Agency cost khususnya yang terkait dengan perataan laba (income
smoothing) menjelaskan bahwa antara manajemen dan prinsipal terdapat
kepentingan yang saling bertentangan, dimana manajer sebagai pihak yang
berupaya melakukan perataan laba (income smoothing) untuk kepentingannya
(Assih & Gudono, 2017). Salah satu motivasi manajer melakukan praktik perataan
laba supaya kinerja perusahaannya terlihat lebih baik sehingga investor akan lebih
mudah memprediksi laba masa depan, sedangkan di satu sisi prinsipal sebagai pihak
yang memiliki kepentingan untuk meningkatkan utilitasnya, maka seringkali
menimbulkan konflik diantara prinsipal dan agen.
Menurut Ross et al., (2015) biaya keagenan merupakan biaya-biaya akibat
dari adanya konflik perbedaan kepentingan antara pemilik perusahaan dengan
manajemen. Untuk mengurangi konflik keagenan, McGuigan et al., (2019)

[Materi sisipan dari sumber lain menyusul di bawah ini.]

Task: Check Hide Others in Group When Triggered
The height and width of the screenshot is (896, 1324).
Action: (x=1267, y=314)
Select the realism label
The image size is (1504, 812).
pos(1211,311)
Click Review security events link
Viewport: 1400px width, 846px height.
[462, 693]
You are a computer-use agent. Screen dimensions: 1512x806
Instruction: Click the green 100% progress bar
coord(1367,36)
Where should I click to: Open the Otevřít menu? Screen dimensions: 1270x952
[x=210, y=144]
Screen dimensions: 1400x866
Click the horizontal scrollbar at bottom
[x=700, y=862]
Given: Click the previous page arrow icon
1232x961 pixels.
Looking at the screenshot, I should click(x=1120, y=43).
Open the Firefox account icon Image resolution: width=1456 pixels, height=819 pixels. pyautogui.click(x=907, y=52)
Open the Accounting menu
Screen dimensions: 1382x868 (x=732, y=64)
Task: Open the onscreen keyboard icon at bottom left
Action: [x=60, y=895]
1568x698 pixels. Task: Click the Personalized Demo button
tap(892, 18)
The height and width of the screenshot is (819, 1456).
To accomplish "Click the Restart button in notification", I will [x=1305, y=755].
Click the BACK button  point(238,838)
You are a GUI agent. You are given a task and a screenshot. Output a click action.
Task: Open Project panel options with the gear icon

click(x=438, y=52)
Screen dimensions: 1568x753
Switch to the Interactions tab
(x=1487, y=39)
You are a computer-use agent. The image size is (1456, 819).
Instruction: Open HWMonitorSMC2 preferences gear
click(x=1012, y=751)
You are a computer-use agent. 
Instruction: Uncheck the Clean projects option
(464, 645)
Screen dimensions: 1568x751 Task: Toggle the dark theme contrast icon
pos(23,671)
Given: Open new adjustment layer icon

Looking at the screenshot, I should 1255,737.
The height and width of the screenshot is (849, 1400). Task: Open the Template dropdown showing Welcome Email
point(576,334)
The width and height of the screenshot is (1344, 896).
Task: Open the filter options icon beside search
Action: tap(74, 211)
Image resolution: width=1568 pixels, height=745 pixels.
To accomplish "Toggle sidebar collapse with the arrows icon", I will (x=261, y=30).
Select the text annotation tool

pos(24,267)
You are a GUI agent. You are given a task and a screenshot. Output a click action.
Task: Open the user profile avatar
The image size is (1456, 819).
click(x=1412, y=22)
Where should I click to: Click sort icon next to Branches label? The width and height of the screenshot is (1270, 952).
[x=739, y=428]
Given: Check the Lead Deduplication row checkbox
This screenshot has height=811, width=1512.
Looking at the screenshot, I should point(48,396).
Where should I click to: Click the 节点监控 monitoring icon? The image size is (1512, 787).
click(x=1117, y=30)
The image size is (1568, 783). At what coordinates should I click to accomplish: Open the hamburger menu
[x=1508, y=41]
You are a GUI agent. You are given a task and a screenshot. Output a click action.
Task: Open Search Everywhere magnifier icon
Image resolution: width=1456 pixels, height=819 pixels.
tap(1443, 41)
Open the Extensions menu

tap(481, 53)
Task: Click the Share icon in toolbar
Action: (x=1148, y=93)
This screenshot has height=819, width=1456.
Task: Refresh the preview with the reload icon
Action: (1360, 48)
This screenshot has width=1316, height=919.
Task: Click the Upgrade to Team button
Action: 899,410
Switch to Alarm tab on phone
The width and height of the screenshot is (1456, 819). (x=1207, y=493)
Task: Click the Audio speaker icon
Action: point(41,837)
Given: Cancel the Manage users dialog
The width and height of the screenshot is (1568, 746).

menjelaskan bahwa perusahaan mengeluarkan biaya agensi yang terdiri dari
mengeluarkan upah untuk kompensasi dengan cara menyamakan insentif yang
didapatkan oleh manajemen dengan bunga yang didapatkan oleh pemegang saham,
audit yang dilakukan oleh internal dan dewan pengawas guna memantau sikap dan
tindakan manajemen, mengatur perjanjian dan mengasuransikan kewajiban dari
penipuan untuk melindungi pemilik perusahaan dari ketidakjujuran manajer, dan
keuntungan yang hilang dari kompleksitas struktur organisasi yang sengaja
mengurangi respon dalam menangkap peluang.
Jensen & Meckling (1976) dalam Ernawati & Suartana (2018) menyebutkan
bahwa agency cost meliputi monitoring cost, bonding cost, dan residual loss.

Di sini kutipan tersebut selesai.